Thanks for the detailed response! Your examples were helpful to illustrate your general thinking, and I did update slightly towards thinking some version of this could work, but I am still getting stuck on a few points:
Re. the GHD comparison: firstly to clarify, I meant “quality of reasoning” primarily in terms of the stated theory of change rather than a much more difficult to assess general statement. I would expect the quality of reasoning around a ToC to quite strongly correlate with expected impact. Of course this might not always cash out in actual impact, but this doesn’t necessarily feel relevant for funding longtermist projects due to the inability to get feedback on actual impact. I think most longtermist work focuses on wicked problems, and this makes even progress of existing projects also not necessarily a good proxy for overall success.
For your 2 suggestions of methodology, it seems like (2) would be very useful to donors but would be very costly in expert time and not obviously worth it to me (although I’d be keen to try a small test-run and see) for the marginal gains compared to a grantmakers’ decision.
For method (1), I think that quantification is most useful for clarifying your own intuitions and allowing for some comparison within your own models. So I am certainly pro grantmakers doing their own quick evaluations, but I am not sure how useful it would be as a charity evaluator. I think you still have such irreducibly huge uncertainty bars on some of the key statements you need to get there (especially when you consider counterfactuals), that a final quantification of impact for a longtermist charity is just quite misleading for less well-informed donors.
For example, I’m not sure what a statement like “alignment being solved is 50% of what is necessary for an existential win” means exactly, but I think it does illustrate how messy this is. Does this mean it reduces AI X-risk by half this century? Increases chance of existential security by 50% (any effect on this seems to change an evaluation by orders of magnitude)? I am guessing it means it is 50% of the total work needed to reduce AI risk to ~0, but it seems awfully unclear how to quantify this as there must be some complex distribution of overall risk reduction depending on the amount of other progress made rather than a binary, which feels very hard to quantify. Thus I agree with claim(a), but am skeptical of our ability to make progress in a reasonable space of time for b.
One thing that I would be excited about is more explicit statements by longtermist charities themselves detailing their own BOTECs along the lines of what you are talking about, justifying from their perspective why their project is worth funding. This allows you to clearly understand their worldview, the assumptions they are making, and what a “win” would look like for them, which allows you to make your own evaluation. I think it would be great to make reasoning more explicit and allow for more comparison probably within the AI safety community, but it feels unlikely to be useful for non extremely well-informed donors.

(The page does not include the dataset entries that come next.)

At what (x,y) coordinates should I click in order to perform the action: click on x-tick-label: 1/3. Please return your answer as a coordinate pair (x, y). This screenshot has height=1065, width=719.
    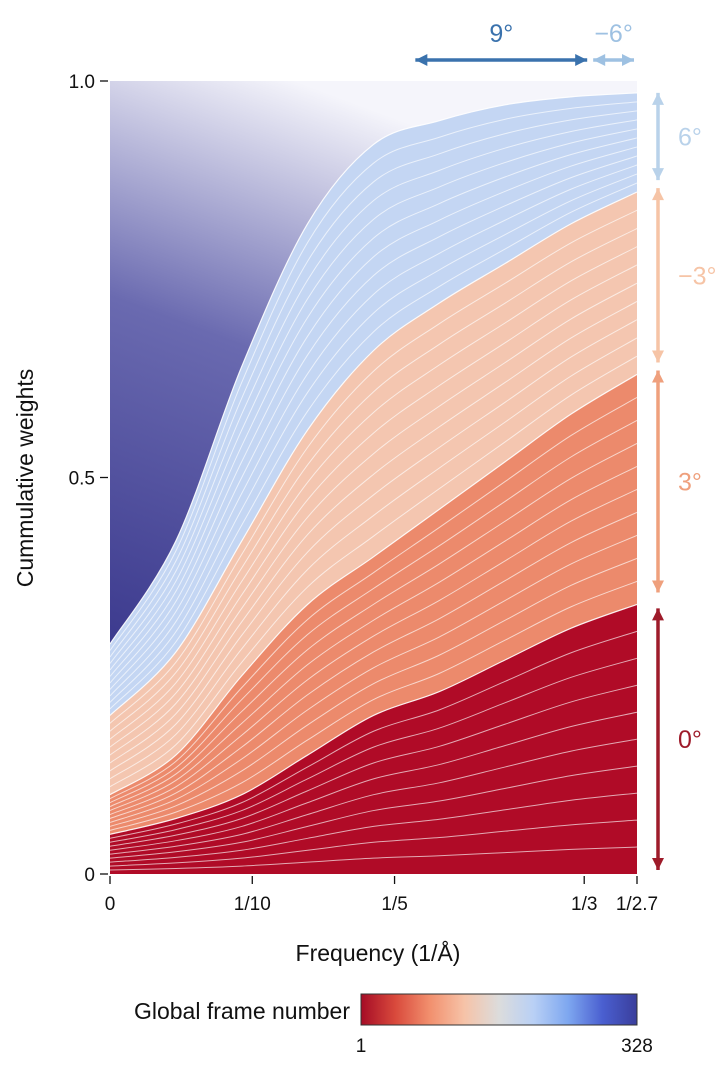
    Looking at the image, I should click on (584, 904).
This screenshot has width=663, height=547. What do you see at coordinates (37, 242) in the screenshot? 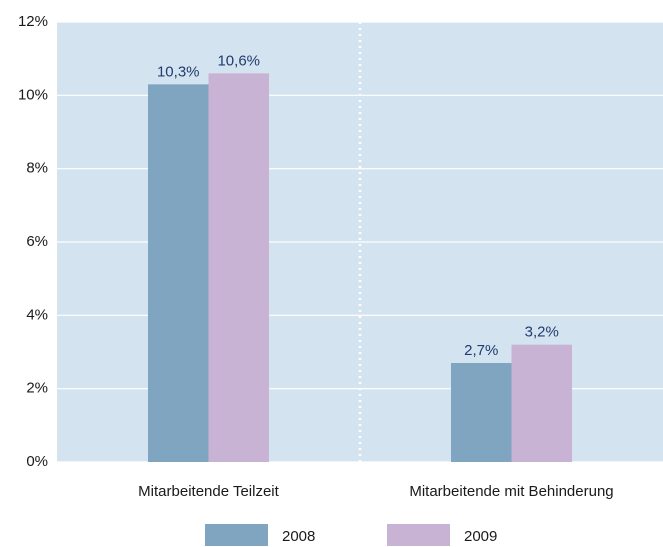
I see `y-tick-label: 6%` at bounding box center [37, 242].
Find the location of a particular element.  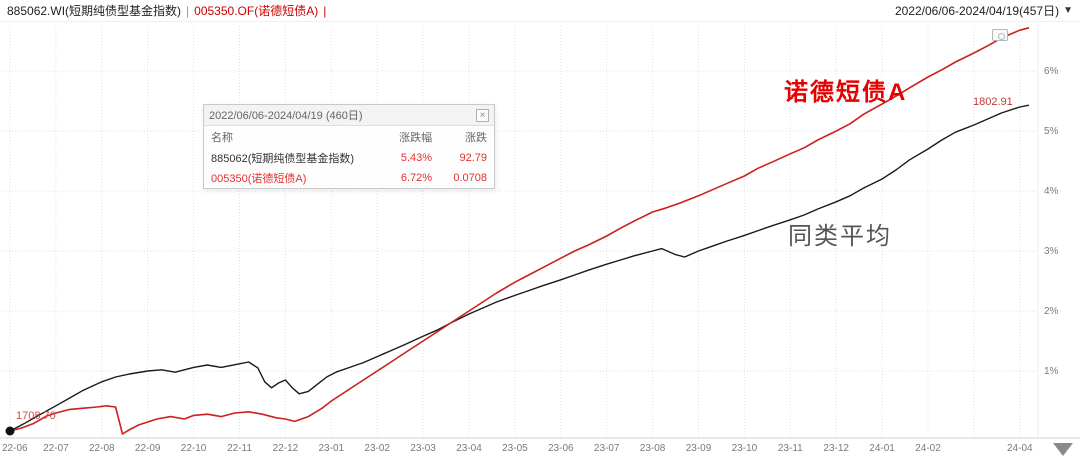

svg-text: 4% is located at coordinates (1052, 192).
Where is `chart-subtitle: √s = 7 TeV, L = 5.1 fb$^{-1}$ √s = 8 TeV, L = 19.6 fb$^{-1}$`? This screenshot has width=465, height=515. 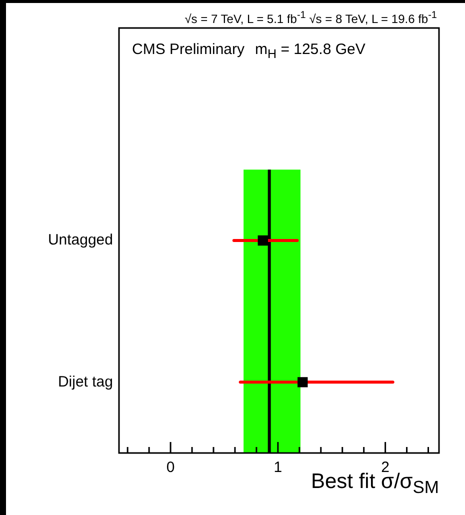
chart-subtitle: √s = 7 TeV, L = 5.1 fb$^{-1}$ √s = 8 TeV, L = 19.6 fb$^{-1}$ is located at coordinates (310, 18).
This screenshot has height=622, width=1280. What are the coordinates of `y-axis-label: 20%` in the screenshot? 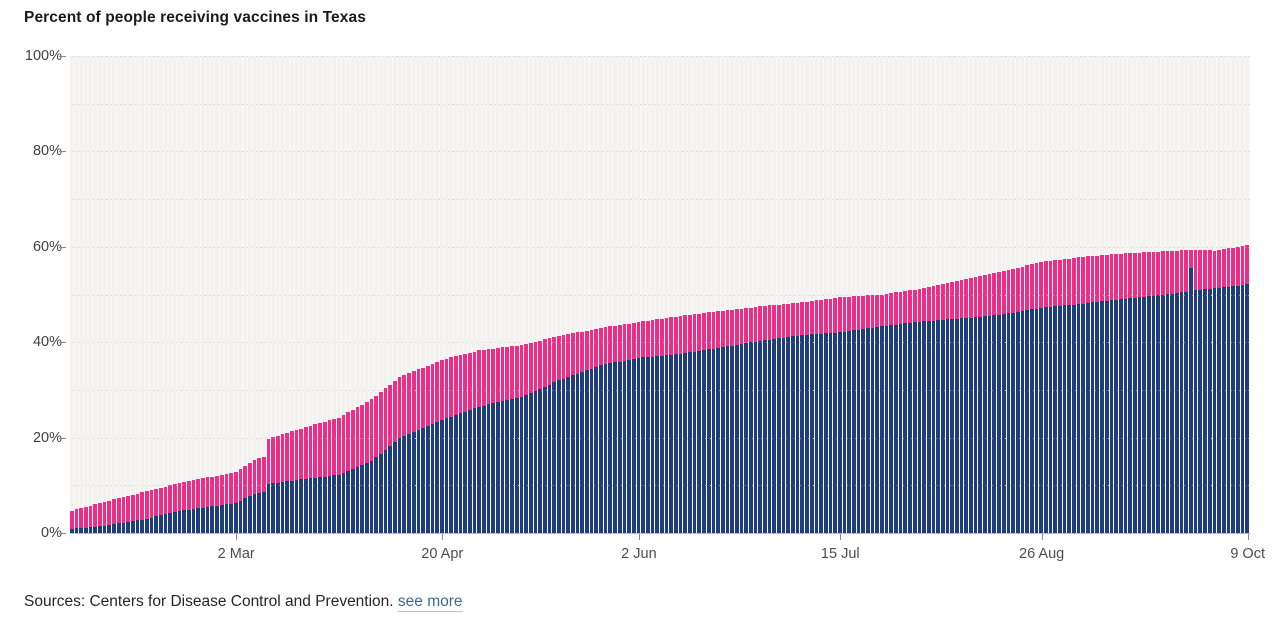 It's located at (47, 438).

Thanks for the detailed response! Your examples were helpful to illustrate your general thinking, and I did update slightly towards thinking some version of this could work, but I am still getting stuck on a few points:
Re. the GHD comparison: firstly to clarify, I meant “quality of reasoning” primarily in terms of the stated theory of change rather than a much more difficult to assess general statement. I would expect the quality of reasoning around a ToC to quite strongly correlate with expected impact. Of course this might not always cash out in actual impact, but this doesn’t necessarily feel relevant for funding longtermist projects due to the inability to get feedback on actual impact. I think most longtermist work focuses on wicked problems, and this makes even progress of existing projects also not necessarily a good proxy for overall success.
For your 2 suggestions of methodology, it seems like (2) would be very useful to donors but would be very costly in expert time and not obviously worth it to me (although I’d be keen to try a small test-run and see) for the marginal gains compared to a grantmakers’ decision.

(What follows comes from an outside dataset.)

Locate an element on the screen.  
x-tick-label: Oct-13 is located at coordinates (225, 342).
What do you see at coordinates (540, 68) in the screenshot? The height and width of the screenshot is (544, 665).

For method (1), I think that quantification is most useful for clarifying your own intuitions and allowing for some comparison within your own models. So I am certainly pro grantmakers doing their own quick evaluations, but I am not sure how useful it would be as a charity evaluator. I think you still have such irreducibly huge uncertainty bars on some of the key statements you need to get there (especially when you consider counterfactuals), that a final quantification of impact for a longtermist charity is just quite misleading for less well-informed donors.
For example, I’m not sure what a statement like “alignment being solved is 50% of what is necessary for an existential win” means exactly, but I think it does illustrate how messy this is. Does this mean it reduces AI X-risk by half this century? Increases chance of existential security by 50% (any effect on this seems to change an evaluation by orders of magnitude)? I am guessing it means it is 50% of the total work needed to reduce AI risk to ~0, but it seems awfully unclear how to quantify this as there must be some complex distribution of overall risk reduction depending on the amount of other progress made rather than a binary, which feels very hard to quantify. Thus I agree with claim(a), but am skeptical of our ability to make progress in a reasonable space of time for b.
One thing that I would be excited about is more explicit statements by longtermist charities themselves detailing their own BOTECs along the lines of what you are talking about, justifying from their perspective why their project is worth funding. This allows you to clearly understand their worldview, the assumptions they are making, and what a “win” would look like for them, which allows you to make your own evaluation. I think it would be great to make reasoning more explicit and allow for more comparison probably within the AI safety community, but it feels unlikely to be useful for non extremely well-informed donors.